PVE clearly is no “cloud” solution but a virtualization environment. This is not bad in itself and gives a stronger feeling of control as one can (and must) specify what is run where. However, managing 200+ bare metal nodes is not within its capabilities. A very strong point is the easy-to-use user interface.
We had some issues over the time with the python client library that we used from Ansible for creating VMs and containers in Proxmox. An upgrade of PVE would lead to the library not working until the library itself had been patched (or the Ansible module, I cannot remember for certain).
In Between: xCAT
We have been using home-cooked PXE environment for several years, based on dnasmasq/tftp and anaconda for system installation. However, managing the PXE directories was tedious, in particular for system upgrade. We switched to using xCAT ca. 2020.

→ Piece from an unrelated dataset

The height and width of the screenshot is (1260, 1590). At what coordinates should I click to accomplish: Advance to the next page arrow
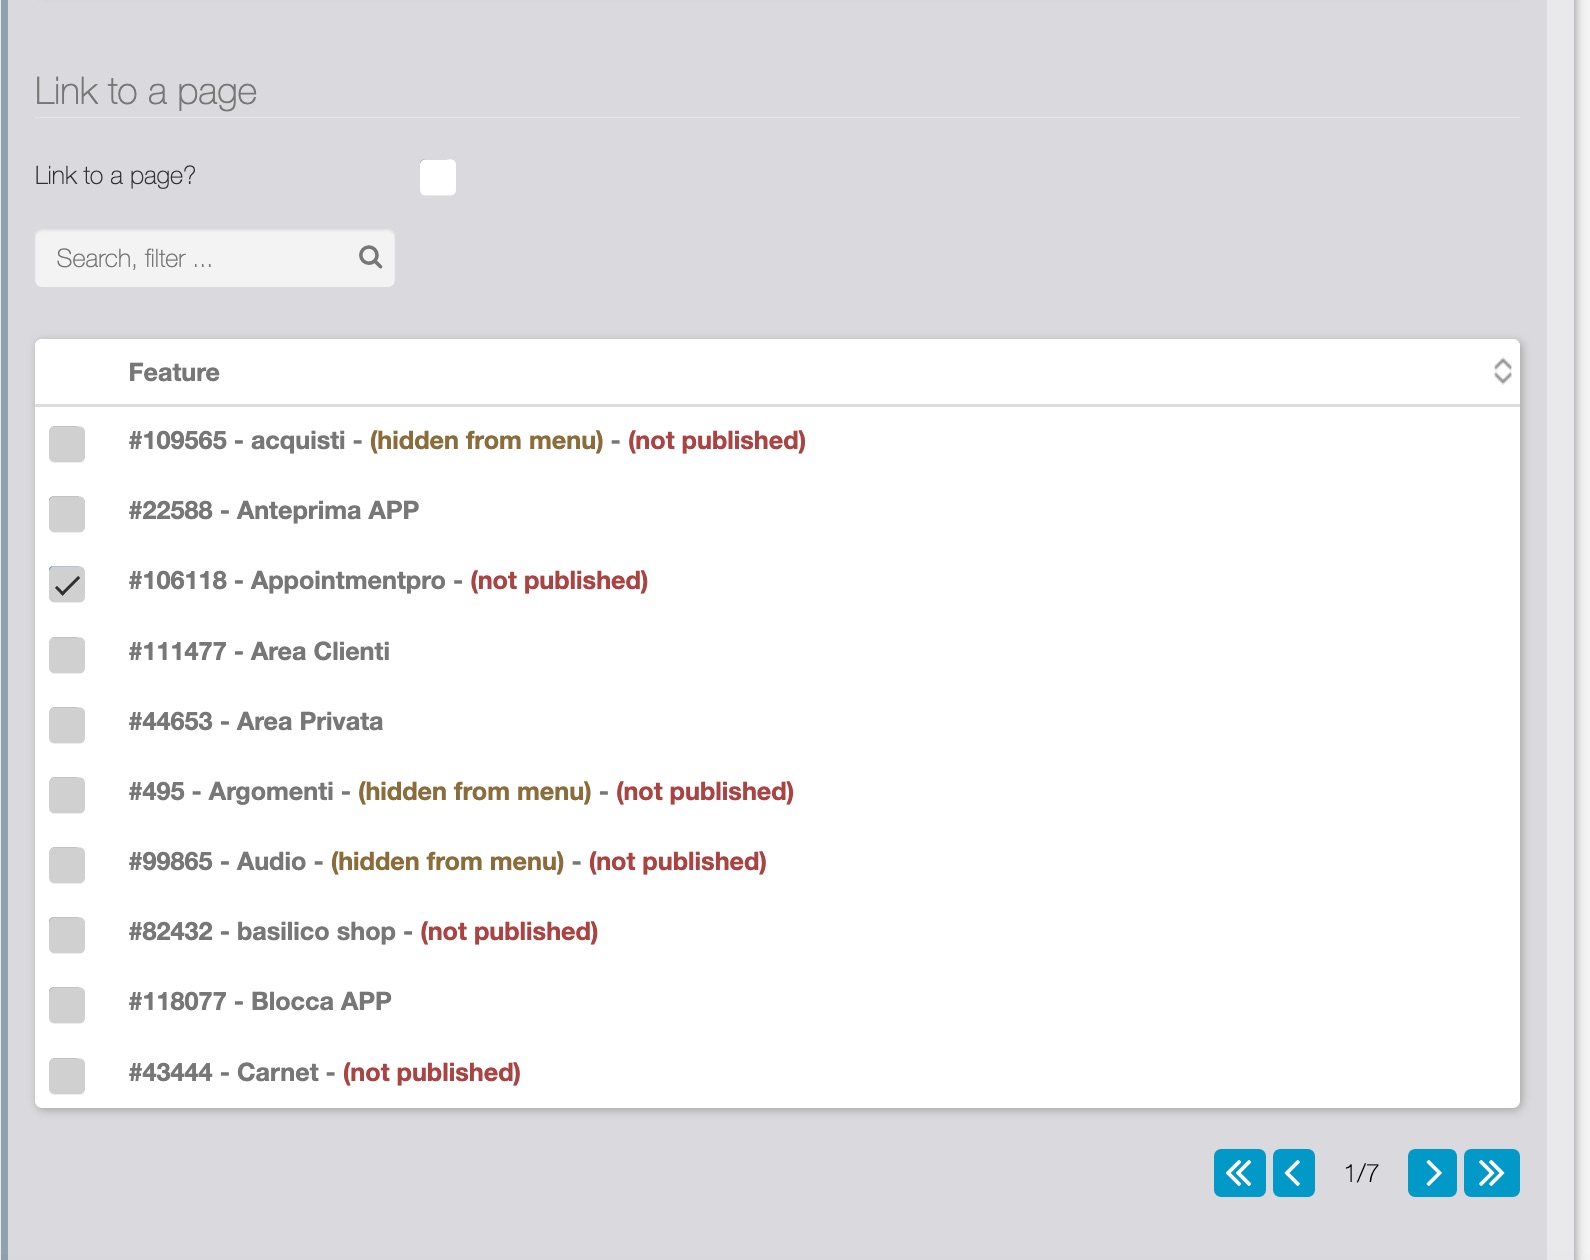tap(1432, 1173)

xCAT (extreme cluster/cloud administration toolkit) is an open source software for managing bare metal infrastructure originally developed by IBM. This software is used for the deployment of many large HPC systems on the TOP500 list. Our experience with xCAT was generally OK and a great step forward from a self-built PXE solution.

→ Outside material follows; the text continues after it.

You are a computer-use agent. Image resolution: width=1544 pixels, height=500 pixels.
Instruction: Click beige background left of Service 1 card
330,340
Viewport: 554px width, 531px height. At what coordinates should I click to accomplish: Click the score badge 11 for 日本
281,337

My personal main impression is that xCAT is a relatively opaque system based on a large number of bash/perl scripts.
It is open source, so you can go into the sources and find out where the problems are but a lot of things cannot be configured.
For example, we had an issue with switch network ports not coming up properly (in a cluster not mentioned above that is using arriva switches).
The way to resolve this involved adding set -x
in a bash script in /install/...
on the xcat server, looking at the logs and adding a sleep
in the xcat source code in place.
The mixture of shell and awk scripts that I saw in the meantime was … interesting and is probably best described as “enterprise grade”.
To be fair, xCAT did its job very well and my main problem was that I could not control it from Ansible and thus automation was problematic.
To Summarize…
… I now realize that this is an extremely boring blog entry that is just listing things (at least I did not make any major detour). What can be learned from this:
- We have now migrated to OpenStack for managing the compute infrastructure. This gives us a single pane of glass for managing our servers in a modern, cloud-based fashion.
- OpenStack Kayobe allows to setup the openstack cluster and other infrastructure (aka “undercloud”).
- We have migrated to a modern OpenStack cluster scheduler - Slurm.
- We will abandon the commercial storage system and rather than spend money on licenses (and, granted, support) spend it on hardware.